This article appears in the August issue of 400 Life.
Many a sick furry, or even scaly, friend has found themselves under the care of Drs. John McGruder and David Sewell and their team at Crestview Animal Hospital on Pilgrim Mill Road.
Opened by McGruder, who earned his veterinary degree from the University of Missouri in 1984, Crestview has seen a lot of changes in its 35 years, including all types of animals and modernization of medicine and techniques. The original lot is still part of the current Crestview property, which has expanded to keep up with demand, most recently with an expansion in 2012.
After operating his own practice in south Forsyth, Sewell, a Marietta native who graduated from Ross University, joined Crestview in 2008.
McGruder said the area was much more rural when the hospital opened, meaning there was lots of work with pigs, horses, cattle and other farm animals.
Today, the vets said all kinds of animals have been treated at the hospital, which is also working on innovative practices, such as regenerative medicine like stem cell or platelet-rich plasma therapies.
While well-known to patients who walk on four legs, gallop or slither, many human residents might not know their pets’ favorite doctors, so 400 Life spoke with the pair about why they do what they do, the unique animals cared for and some personal favorites.
What made you want to be a veterinarian?
McGruder: “I grew up on a farm, and we had several different species of animals. I got out of the Army realizing a degree in animal science wasn’t a great future, so I decided I would go to vet school.”
Sewell: “Mine’s a little bit of cliché, but it’s very true: it’s just a very strong love for animals and working with animals. Primarily growing up in east Cobb, it was dogs and cats, not farming, but I always knew that I wanted to work on small animals.”
Being open since the ‘80s, have you seen a change in how people treat pets?
McGruder: “Absolutely, and a lot of things we do today, in 1985, you’d never do. People would have never paid for it. We see a lot of animals that are 14, 15, 18-years-old. Back at that time, anything over 10 was old. [Ages] 9 or 10 was about when they stopped treating them … A lot of things we do today, we didn’t do because the animals didn’t live that long.”
“Of course, anesthesia is much better.
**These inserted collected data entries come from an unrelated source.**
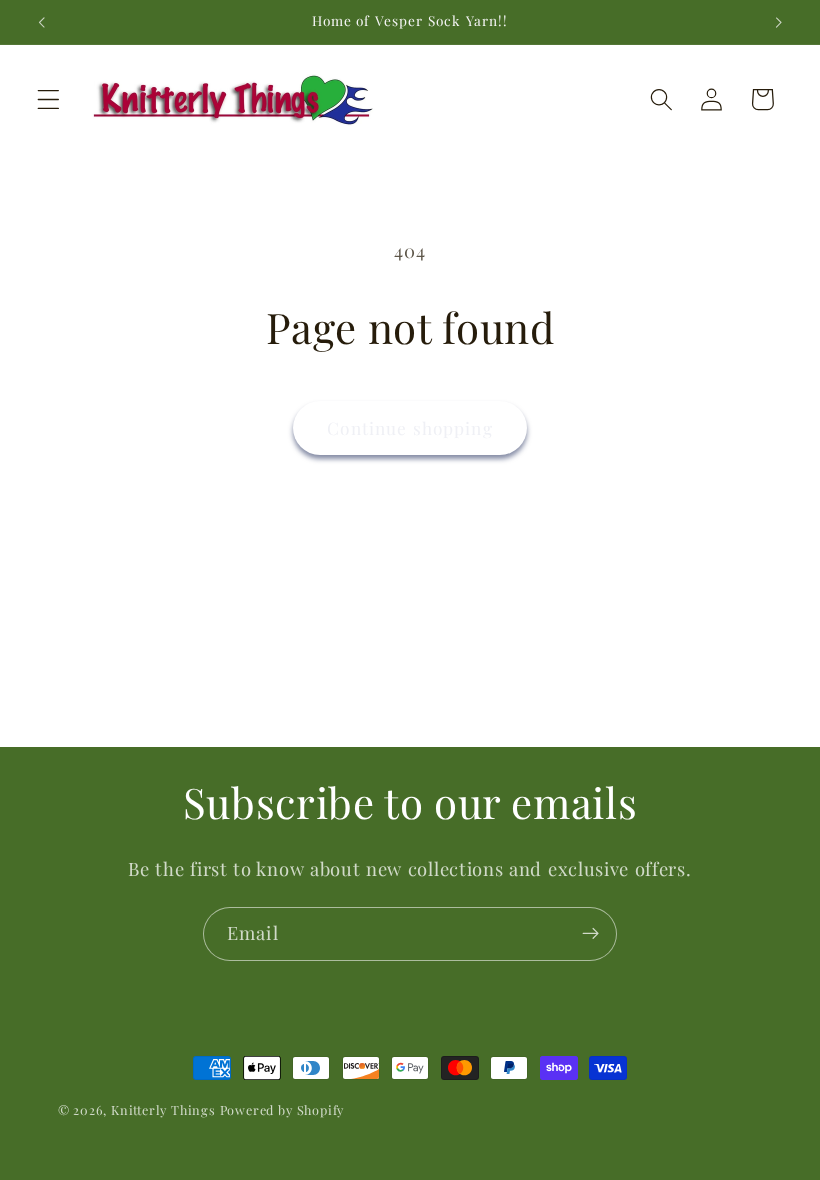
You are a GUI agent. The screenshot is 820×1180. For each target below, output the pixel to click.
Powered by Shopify (282, 1109)
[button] (48, 99)
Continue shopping (410, 427)
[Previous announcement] (42, 22)
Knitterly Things (163, 1109)
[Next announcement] (778, 22)
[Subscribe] (590, 934)
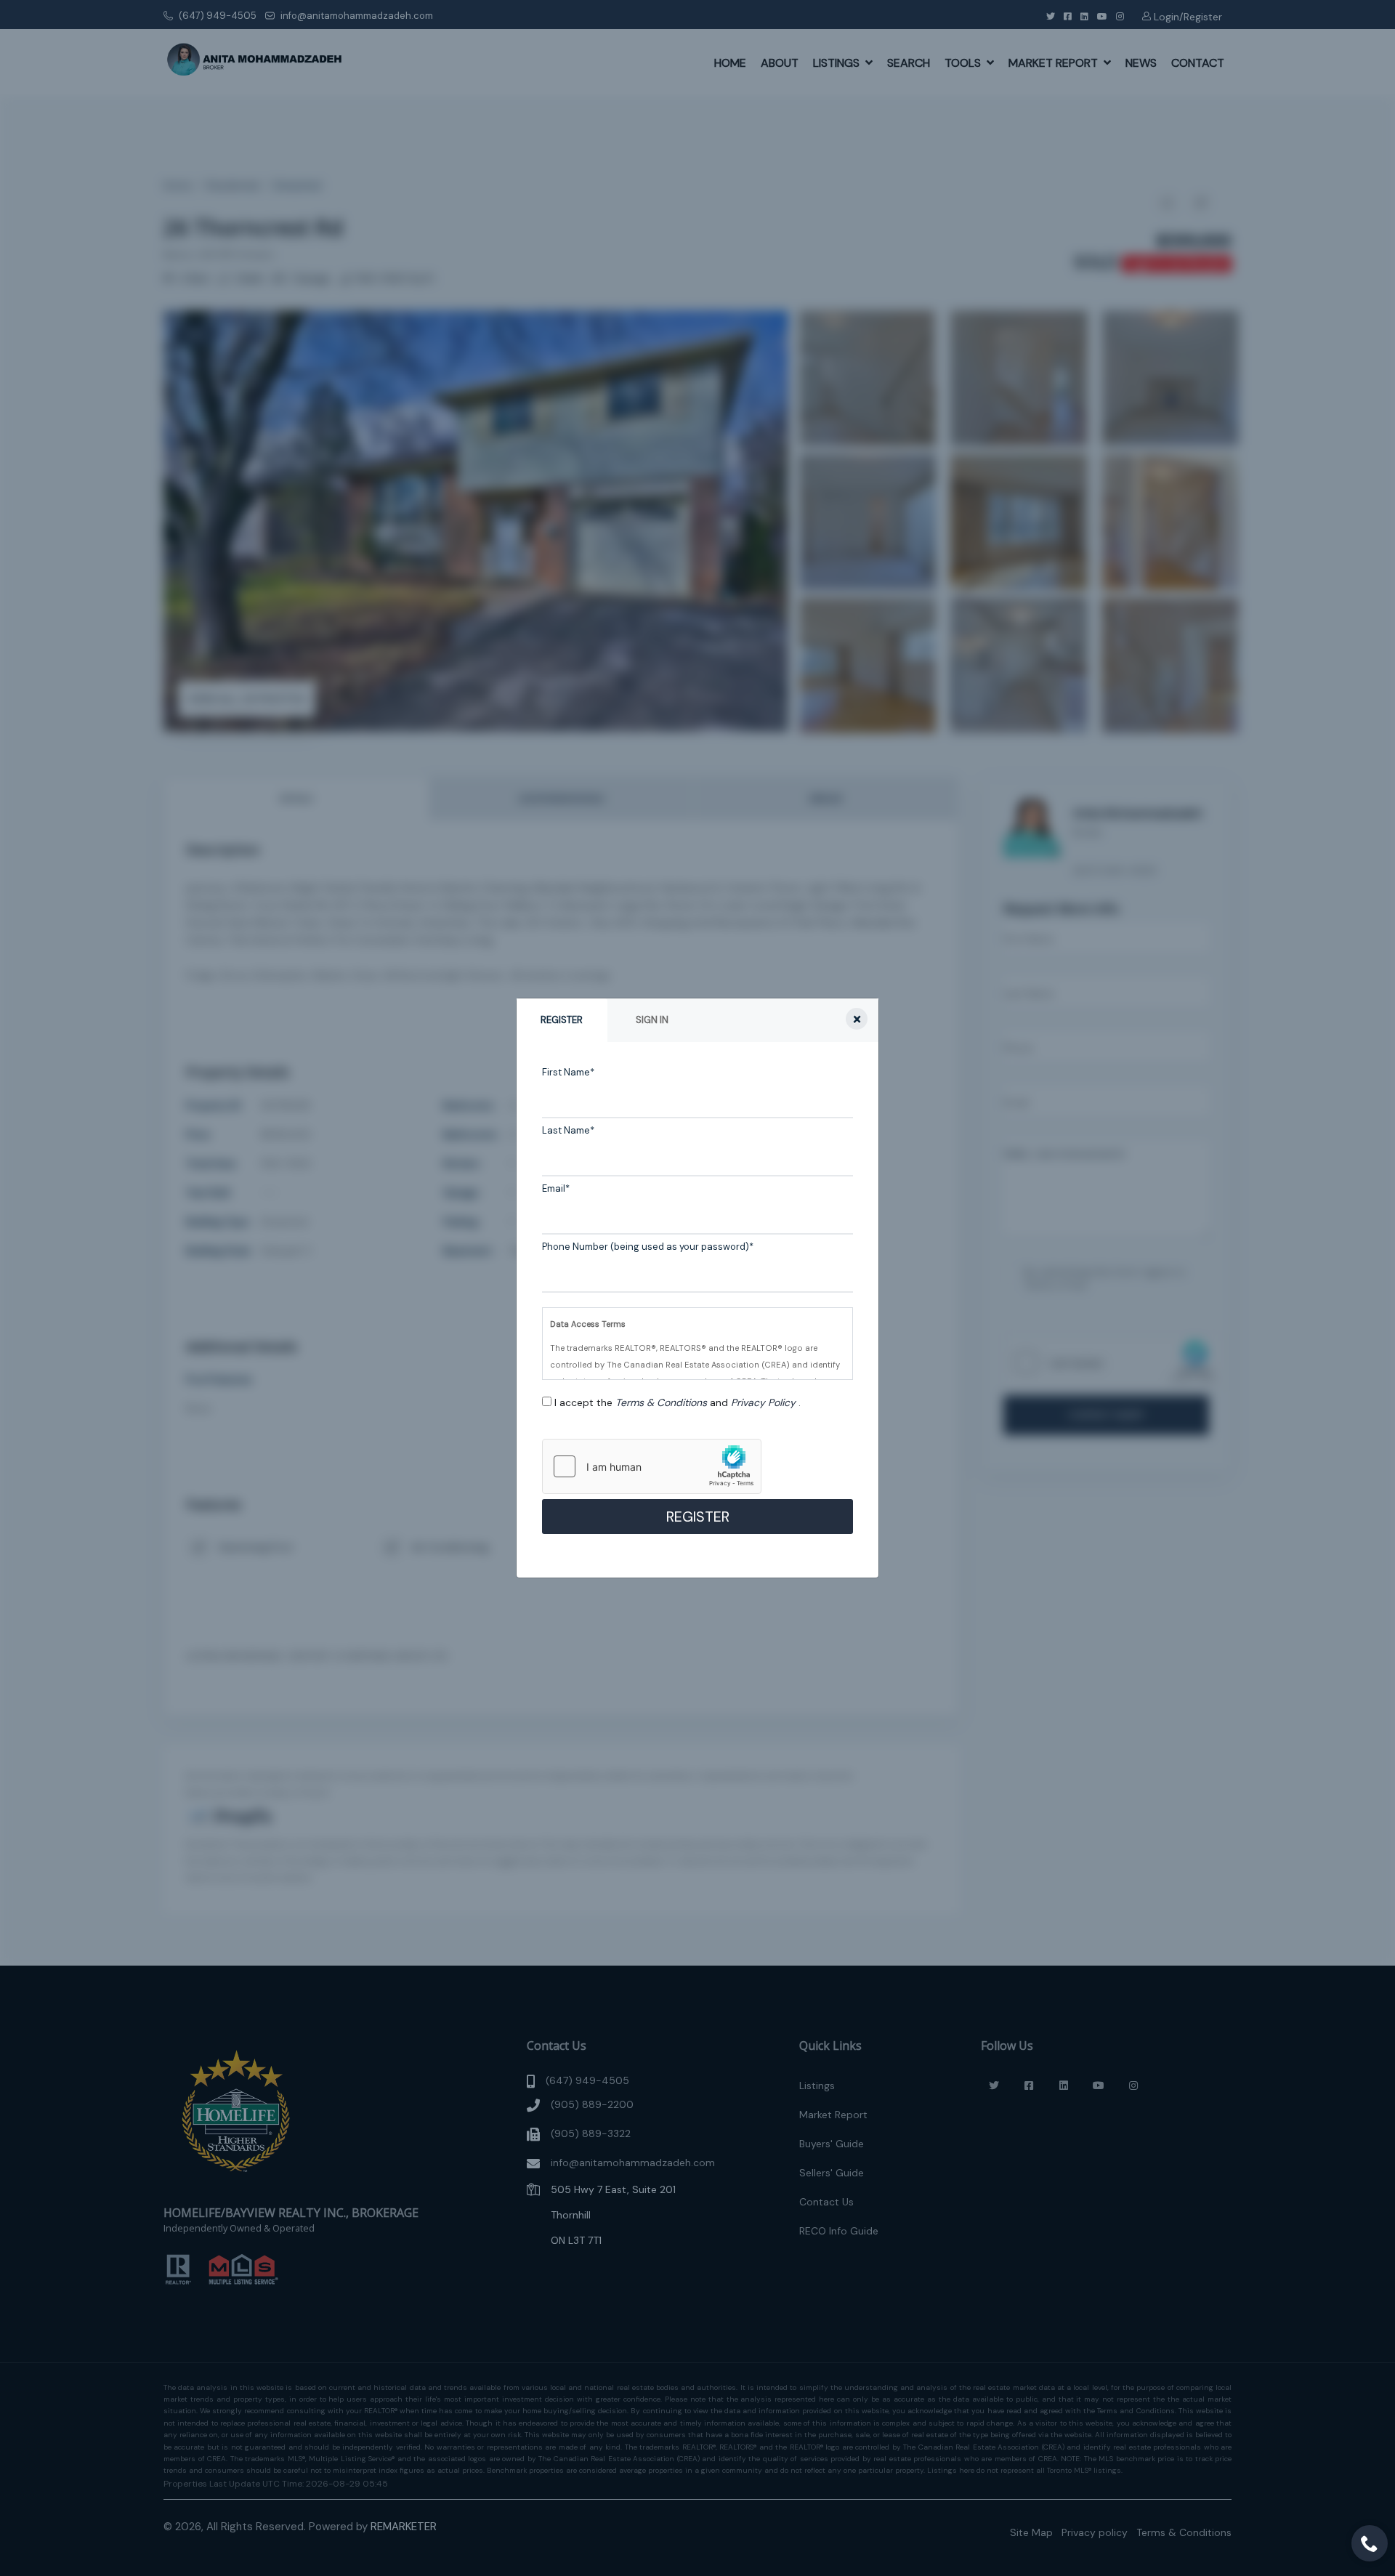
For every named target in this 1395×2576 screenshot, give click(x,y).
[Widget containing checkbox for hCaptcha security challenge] (651, 1466)
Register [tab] (562, 1020)
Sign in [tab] (652, 1020)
At that time… it was much more difficult to do long, complicated procedures.”
What are the most unique animals you’ve had to treat in your career?
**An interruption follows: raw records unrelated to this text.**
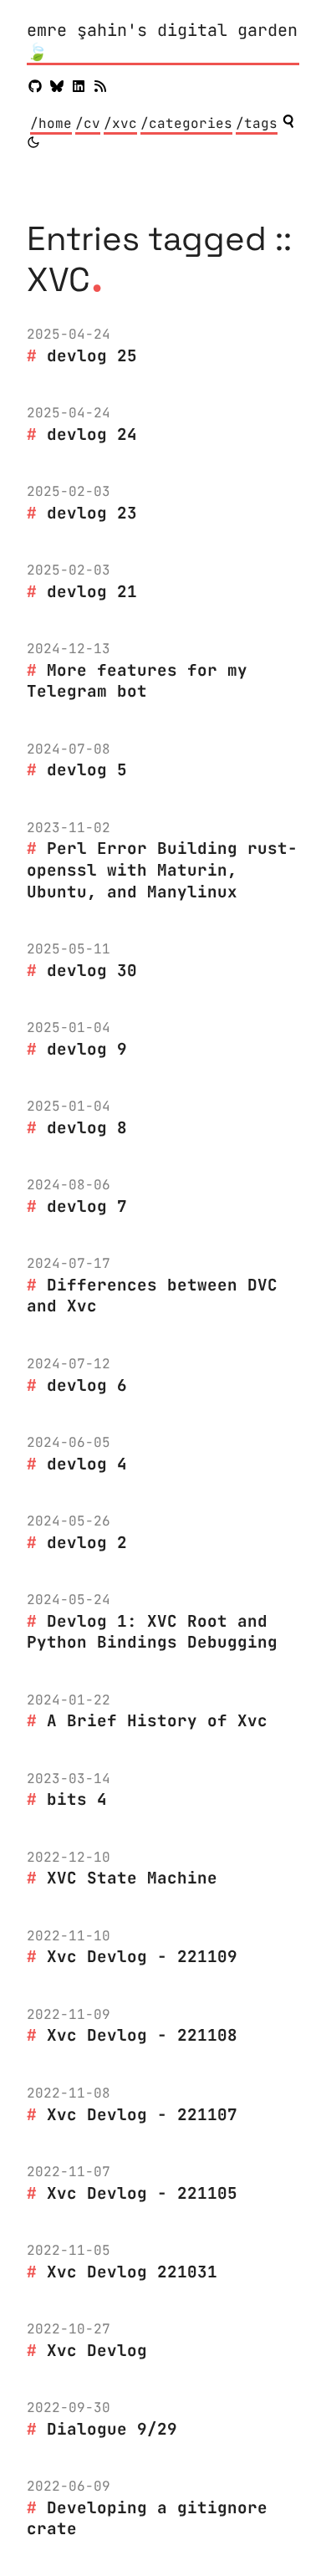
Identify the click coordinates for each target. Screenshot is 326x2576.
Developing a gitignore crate (147, 2518)
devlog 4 (87, 1464)
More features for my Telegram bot (137, 681)
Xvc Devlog (97, 2350)
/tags (257, 123)
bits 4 (77, 1799)
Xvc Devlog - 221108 (142, 2035)
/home (51, 123)
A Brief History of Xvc (157, 1720)
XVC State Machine (132, 1878)
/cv (87, 123)
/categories (186, 123)
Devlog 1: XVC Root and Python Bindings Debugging (152, 1631)
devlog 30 (92, 970)
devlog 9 (87, 1049)
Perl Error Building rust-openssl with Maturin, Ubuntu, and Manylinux (162, 869)
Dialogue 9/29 (112, 2429)
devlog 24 (92, 434)
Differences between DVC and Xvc (152, 1295)
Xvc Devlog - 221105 (142, 2193)
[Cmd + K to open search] (288, 121)
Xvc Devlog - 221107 (142, 2114)
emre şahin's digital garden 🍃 (162, 41)
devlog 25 (92, 355)
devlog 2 (87, 1542)
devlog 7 (87, 1206)
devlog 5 (87, 769)
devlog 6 (87, 1385)
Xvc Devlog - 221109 (142, 1956)
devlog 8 (87, 1127)
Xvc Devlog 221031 (132, 2271)
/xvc (120, 123)
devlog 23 (92, 513)
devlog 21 (92, 591)
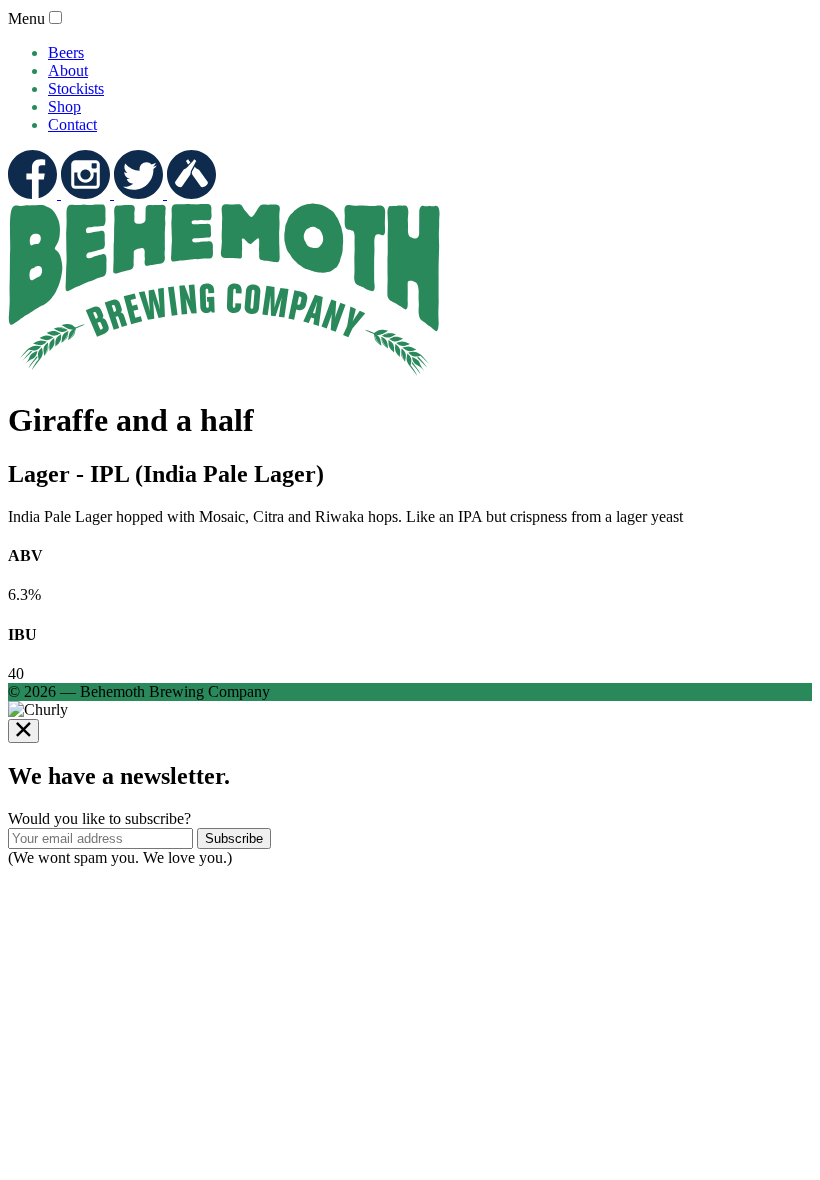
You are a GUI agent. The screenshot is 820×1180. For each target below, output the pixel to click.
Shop (64, 106)
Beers (66, 52)
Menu (26, 18)
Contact (72, 124)
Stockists (76, 88)
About (68, 70)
Sewell: “I get asked this question a lot, so I have a go-to: I did an internship at LSU, and I got to do a dental procedure and extraction on [live mascot] Mike the Tiger, the Mike the Tiger that was there in 1999. That was definitely one of the most interesting animals I’ve worked on.”
McGruder: “We used to see a few big cats — lions and tigers — from Chestatee Wildlife Preserve on Hwy. 52. We saw several of those cats. I’ve seen a couple of very large pythons. I think the biggest one I’ve seen weighed about 40 pounds.
“I attempted to treat a camel once: it didn’t go so well.”
Since you work with other’s pets, do you have any of your own?
Sewell: “I have four children, so they would have an entire house full of pets if I’d let them, but we have two cats, a dog, we have chickens and, unfortunately, the ball python my son loves to torment me with. We have leopard geckos and fish and all the little stuff, as well.”
After a long day of treating animals, how do you unwind?
Sewell: “Deep breaths. I’m a gym member, so I love to get some exercise, sit in the sauna. My wife and I both play adult league soccer, that’s probably one of my biggest outlets. That’s been a great thing.”
McGruder: “For years I ran, and that was always one of the great things in the afternoon, to just go out and run for 45 minutes or so. It completely changes your attitude. I still walk a lot. Once in a while, I get on a tractor and do something. I enjoy that, it’s fun for me, and we have a little property in Dawson County that I go up to just to be outside.”
Favorite books, music, TV or movies?
Sewell: “I’m a big Johnny Cash fan, so he wrote two autobiographies, both of which I love.”
McGruder: “I like to listen to Johnny Cash, as well. I read a book last week called ‘Empire’ … it was the rise and fall of the Comanche Indian tribe in the west. It’s fascinating reading the stories of Lewis and Clark. That’s mostly what I read.”